Nesse mesmo sentido, seria possível acreditar em instinto, materno ou paterno? Se houvesse um "instinto" por trás desses papéis sociais (maternidade e paternidade), definitivamente não haveria crianças abandonadas, órfãs de pai e mãe, muitas vezes até mesmo vivenciando uma orfandade a três, com pai e mãe "presentes-ausentes". Pode ser algo extremamente controverso, mas não seria melhor acreditar na capacidade e na vontade de pessoas maduras dispostas a construir, alimentar e manter um vínculo afetivo por toda a vida?
E capacidade e vontade são qualidades pertinentes a pessoas, não a gêneros. Por isso, também, é possível acreditar que mães solteiras, pais solteiros, casais homossexuais, heterossexuais, avós, todos, desde que dispostos a amar e a ensinar a obediência a limites, estejam aptos a educar uma criança. Toda criança precisa ser adotada por seus cuidadores.

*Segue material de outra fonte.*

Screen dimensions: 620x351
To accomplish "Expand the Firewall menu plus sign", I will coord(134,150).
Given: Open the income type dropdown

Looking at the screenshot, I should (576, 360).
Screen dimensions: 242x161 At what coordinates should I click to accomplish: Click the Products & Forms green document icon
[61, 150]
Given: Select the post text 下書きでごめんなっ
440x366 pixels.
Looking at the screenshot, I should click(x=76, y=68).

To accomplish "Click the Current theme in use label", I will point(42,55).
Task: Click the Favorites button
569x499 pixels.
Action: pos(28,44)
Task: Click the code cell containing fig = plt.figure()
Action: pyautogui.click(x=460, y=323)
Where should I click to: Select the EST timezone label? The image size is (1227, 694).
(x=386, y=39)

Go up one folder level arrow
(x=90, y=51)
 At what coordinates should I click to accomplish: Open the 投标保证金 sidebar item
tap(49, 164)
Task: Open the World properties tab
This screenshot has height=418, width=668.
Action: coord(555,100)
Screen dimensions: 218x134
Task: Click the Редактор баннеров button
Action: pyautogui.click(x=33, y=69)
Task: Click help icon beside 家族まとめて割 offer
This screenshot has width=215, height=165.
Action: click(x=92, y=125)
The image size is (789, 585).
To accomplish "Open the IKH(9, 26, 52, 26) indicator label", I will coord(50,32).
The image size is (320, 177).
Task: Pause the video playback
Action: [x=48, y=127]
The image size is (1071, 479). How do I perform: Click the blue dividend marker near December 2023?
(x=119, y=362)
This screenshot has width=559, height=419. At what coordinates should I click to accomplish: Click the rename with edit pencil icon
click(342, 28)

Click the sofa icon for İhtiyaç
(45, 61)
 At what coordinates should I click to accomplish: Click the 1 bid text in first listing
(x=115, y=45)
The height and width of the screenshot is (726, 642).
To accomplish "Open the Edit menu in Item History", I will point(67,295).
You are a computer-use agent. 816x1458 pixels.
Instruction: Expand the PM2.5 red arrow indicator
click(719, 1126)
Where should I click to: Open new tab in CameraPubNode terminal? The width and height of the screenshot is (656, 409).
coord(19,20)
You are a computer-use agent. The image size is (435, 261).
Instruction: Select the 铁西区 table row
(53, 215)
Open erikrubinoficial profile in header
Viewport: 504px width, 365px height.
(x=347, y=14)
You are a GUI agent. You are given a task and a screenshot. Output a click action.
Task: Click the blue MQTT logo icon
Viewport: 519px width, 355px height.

Na verdade, apenas o pai e a mãe não são suficientes para suprir as necessidades de afeto de uma criança. Crianças demandam tanto, têm tantas necessidades, todo o tempo, que é preciso uma rede de apoio para prover uma infância saudável - uma grande família, uma boa escola, babás, auxiliares, amiguinhos. Mesmo quem não é mãe ou pai pode testemunhar em quantos estes se desdobram para suprir tudo isso.
Por isso, parece um bocado precipitado responsabilizar apenas a mãe que decide engravidar de alguém que jamais poderá ser um bom pai. O mesmo raciocínio deveria se aplicar à mãe que decide engravidar sem ter condições financeiras para tanto, sem ter uma família que lhe dê suporte por perto. Crucificaríamos, então, a maternidade exercida por direito próprio, condenaríamos a maternidade exercida em condições "anormais" de temperatura e pressão! Aliás, quais seriam mesmo as condições ditas "normais"? Há tanta gente egoísta, imatura e infeliz, porém casada e com boa situação financeira, sem a menor condição de dar à luz um ser humano e que o faz...
É preciso observar melhor o que se diz ou repete. É com reflexão que cada pessoa e a sociedade podem evoluir. Por isso, acredita-se que a Humanidade avança com a Educação. Não apenas a educação formal. Mas, além dela, na Educação que a convivência diária com familiares, amigos, colegas, conhecidos, desconhecidos, proporciona.
Alessandra Campos Morato, Danielle Martins Silva, Marlouve Moreno Sampaio Santos, Oto de Quadros e Ronny Alves de Jesus são Promotores de Justiça.